La Legislación sobre Protección de Datos tanto en España como en Europa da una serie de derechos entre los que se encuentran el Derecho al olvido y el de cancelación.

Como siempre desde Audiprodat repetimos el consejo, de que se tenga cuidado cuando algo se sube a las redes o a Internet pues va a ser complicado que desaparezca o peor que aparezca en el momento más inoportuno. Por ejemplo, esa foto que hemos subido estando de fiesta que en proceso de búsqueda de empleo aparezca, ese comentario que hicimos en Twitter y que revela lo que pensamos o a quien apoyamos.

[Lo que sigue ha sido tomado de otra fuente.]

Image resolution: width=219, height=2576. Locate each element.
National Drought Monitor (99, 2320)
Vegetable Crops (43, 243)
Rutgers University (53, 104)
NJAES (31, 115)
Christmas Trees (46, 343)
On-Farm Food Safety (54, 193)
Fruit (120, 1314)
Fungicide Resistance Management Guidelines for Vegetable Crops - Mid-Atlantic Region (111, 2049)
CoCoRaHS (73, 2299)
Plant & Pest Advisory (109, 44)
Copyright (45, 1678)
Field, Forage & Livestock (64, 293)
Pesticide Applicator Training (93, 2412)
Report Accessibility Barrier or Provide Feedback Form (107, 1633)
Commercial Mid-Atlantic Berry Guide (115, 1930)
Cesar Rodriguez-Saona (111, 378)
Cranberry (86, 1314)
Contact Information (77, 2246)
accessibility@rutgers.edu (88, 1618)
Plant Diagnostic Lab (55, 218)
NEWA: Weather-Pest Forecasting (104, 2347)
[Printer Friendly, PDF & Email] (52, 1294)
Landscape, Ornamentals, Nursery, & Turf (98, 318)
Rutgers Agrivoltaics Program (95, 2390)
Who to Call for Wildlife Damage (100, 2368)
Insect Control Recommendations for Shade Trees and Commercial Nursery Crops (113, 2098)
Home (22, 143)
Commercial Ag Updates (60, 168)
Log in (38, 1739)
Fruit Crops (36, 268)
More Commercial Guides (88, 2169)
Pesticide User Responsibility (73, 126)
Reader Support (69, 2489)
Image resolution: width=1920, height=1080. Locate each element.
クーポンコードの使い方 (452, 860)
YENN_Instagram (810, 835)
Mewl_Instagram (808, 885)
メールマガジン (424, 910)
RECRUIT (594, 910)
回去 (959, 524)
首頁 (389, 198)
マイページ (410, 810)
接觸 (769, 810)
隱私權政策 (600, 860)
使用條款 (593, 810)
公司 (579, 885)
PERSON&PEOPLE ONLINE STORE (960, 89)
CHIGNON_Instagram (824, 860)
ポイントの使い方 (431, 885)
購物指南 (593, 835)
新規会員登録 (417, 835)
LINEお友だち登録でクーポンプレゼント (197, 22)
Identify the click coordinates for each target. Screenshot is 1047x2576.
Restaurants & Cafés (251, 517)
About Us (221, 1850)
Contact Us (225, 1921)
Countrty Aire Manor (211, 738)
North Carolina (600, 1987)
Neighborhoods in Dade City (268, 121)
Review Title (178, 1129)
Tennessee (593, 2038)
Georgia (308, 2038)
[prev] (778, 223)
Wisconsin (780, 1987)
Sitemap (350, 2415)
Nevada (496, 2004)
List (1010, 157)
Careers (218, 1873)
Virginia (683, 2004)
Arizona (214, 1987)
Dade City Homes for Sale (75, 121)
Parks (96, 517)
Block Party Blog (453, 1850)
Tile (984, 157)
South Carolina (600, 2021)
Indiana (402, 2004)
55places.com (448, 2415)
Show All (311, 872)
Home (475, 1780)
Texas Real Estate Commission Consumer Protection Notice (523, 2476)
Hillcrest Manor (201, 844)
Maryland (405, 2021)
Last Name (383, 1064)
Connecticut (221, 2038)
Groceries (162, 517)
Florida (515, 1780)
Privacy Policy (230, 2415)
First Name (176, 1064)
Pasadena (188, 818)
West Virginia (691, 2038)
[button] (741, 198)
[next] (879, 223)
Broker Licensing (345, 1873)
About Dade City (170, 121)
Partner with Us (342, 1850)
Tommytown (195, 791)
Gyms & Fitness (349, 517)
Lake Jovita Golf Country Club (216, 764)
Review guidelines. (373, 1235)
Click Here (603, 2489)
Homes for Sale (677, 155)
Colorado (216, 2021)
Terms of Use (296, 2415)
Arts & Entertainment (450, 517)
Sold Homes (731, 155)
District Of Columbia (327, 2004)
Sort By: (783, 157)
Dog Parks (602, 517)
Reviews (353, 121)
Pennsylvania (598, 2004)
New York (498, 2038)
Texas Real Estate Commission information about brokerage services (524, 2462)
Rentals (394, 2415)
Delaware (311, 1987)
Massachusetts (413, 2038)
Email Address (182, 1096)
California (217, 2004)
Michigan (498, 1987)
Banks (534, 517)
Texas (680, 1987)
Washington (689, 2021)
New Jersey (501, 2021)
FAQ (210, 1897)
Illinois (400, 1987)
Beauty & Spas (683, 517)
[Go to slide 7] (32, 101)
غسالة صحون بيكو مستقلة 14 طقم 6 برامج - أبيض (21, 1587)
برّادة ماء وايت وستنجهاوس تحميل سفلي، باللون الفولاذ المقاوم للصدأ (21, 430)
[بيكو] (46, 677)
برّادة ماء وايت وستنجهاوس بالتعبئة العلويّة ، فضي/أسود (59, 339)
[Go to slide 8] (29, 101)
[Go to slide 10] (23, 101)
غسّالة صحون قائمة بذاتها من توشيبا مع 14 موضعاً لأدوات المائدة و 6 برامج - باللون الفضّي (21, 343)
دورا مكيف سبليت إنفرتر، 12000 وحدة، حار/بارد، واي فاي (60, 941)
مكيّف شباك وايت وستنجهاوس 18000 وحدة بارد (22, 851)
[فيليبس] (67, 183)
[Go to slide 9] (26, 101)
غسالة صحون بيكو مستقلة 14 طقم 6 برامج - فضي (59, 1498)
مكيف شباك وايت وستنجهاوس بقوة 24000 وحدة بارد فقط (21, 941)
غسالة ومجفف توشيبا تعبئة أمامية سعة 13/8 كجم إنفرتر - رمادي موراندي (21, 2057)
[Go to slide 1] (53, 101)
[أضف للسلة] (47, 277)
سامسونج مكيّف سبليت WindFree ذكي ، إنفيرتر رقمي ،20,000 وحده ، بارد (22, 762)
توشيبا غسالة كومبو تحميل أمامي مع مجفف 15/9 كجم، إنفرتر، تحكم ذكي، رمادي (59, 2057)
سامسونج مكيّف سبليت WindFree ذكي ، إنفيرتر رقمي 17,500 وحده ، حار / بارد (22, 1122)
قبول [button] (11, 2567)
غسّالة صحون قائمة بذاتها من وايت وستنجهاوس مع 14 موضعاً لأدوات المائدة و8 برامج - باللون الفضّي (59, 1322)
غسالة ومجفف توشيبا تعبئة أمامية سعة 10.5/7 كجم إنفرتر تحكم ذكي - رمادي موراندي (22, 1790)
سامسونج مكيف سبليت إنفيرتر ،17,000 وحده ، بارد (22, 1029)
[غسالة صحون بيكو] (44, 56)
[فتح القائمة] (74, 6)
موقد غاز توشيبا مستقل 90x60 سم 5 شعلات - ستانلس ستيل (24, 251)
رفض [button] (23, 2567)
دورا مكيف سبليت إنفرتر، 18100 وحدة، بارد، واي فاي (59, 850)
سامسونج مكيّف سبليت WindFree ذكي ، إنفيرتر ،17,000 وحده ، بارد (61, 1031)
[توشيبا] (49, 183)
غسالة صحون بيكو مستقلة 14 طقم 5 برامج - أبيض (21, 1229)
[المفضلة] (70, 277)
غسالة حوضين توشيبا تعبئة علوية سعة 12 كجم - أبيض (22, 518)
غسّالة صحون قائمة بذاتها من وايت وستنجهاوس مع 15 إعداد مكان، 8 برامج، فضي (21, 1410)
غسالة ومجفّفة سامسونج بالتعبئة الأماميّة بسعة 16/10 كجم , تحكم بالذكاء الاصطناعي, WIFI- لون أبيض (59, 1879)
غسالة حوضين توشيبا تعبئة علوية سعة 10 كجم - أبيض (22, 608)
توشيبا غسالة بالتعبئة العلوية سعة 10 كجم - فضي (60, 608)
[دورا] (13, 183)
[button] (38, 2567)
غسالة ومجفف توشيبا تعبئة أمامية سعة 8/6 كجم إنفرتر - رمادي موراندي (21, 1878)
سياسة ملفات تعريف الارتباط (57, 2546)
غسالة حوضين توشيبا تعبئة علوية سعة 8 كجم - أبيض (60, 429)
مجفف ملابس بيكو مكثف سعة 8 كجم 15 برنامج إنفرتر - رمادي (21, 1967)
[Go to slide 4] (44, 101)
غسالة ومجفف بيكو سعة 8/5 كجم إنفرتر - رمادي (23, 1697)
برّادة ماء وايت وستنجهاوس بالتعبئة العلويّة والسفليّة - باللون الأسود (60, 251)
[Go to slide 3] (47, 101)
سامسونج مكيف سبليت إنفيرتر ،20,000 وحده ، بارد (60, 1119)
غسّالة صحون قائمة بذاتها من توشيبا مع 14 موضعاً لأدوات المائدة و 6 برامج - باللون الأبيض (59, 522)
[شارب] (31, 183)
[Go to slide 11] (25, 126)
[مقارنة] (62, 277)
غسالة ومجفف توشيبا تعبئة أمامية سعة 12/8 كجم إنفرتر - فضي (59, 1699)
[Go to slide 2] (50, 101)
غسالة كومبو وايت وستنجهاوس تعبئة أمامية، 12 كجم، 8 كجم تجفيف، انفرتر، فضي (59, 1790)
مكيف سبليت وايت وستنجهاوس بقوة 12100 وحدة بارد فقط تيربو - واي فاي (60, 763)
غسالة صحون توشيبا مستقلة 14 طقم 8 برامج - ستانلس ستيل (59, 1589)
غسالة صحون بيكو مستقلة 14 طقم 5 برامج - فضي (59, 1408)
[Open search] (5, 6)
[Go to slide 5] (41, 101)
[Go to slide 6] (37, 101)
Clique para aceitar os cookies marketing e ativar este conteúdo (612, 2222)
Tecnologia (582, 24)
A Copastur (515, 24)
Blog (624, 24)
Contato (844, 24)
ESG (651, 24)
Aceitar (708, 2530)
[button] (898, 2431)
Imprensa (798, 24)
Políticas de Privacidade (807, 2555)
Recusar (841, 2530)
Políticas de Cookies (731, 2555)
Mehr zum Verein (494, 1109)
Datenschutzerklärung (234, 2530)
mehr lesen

Estas acciones que se han comentado anteriormente han sido autorizadas y subidas de forma expresa por lo que existe una autorización.

Otro tema es si para un proceso de selección es legítimo utilizar o consultar medios como son las redes sociales, pero esto será motivo de otro post por nuestra parte.

No obstante la legislación española sobre protección de datos, especifica que la utilización de los datos de carácter personal solamente tienen que tener su fin para el los que han sido autorizados, y con el fin previsto para ello, así como por el tiempo necesario e imprescindible, por ello hay una serie de información que transcurrido cierto tiempo ya han dejado de ser correctos o para el fin en que su momento fueron facilitados, así podemos instar la eliminación de determinada información alegando la obsolescencia o la no idoneidad.

Una vez recibida la comunicación el responsable deberá eliminar los enlaces sin más dilación, esto será siempre así siempre que no afecte al derecho de la Información o de la libertad de expresión. Realmente estaríamos ante una cancelación de la información que está publicada en redes sociales o en Internet, pero el derecho a cancelación que nos permite la legislación sobre protección de datos nos facilita que seamos conocedores de la información de carácter personal que tienen diferentes responsables, y si ya ha cumplido su fin podemos exigir la cancelación de estos.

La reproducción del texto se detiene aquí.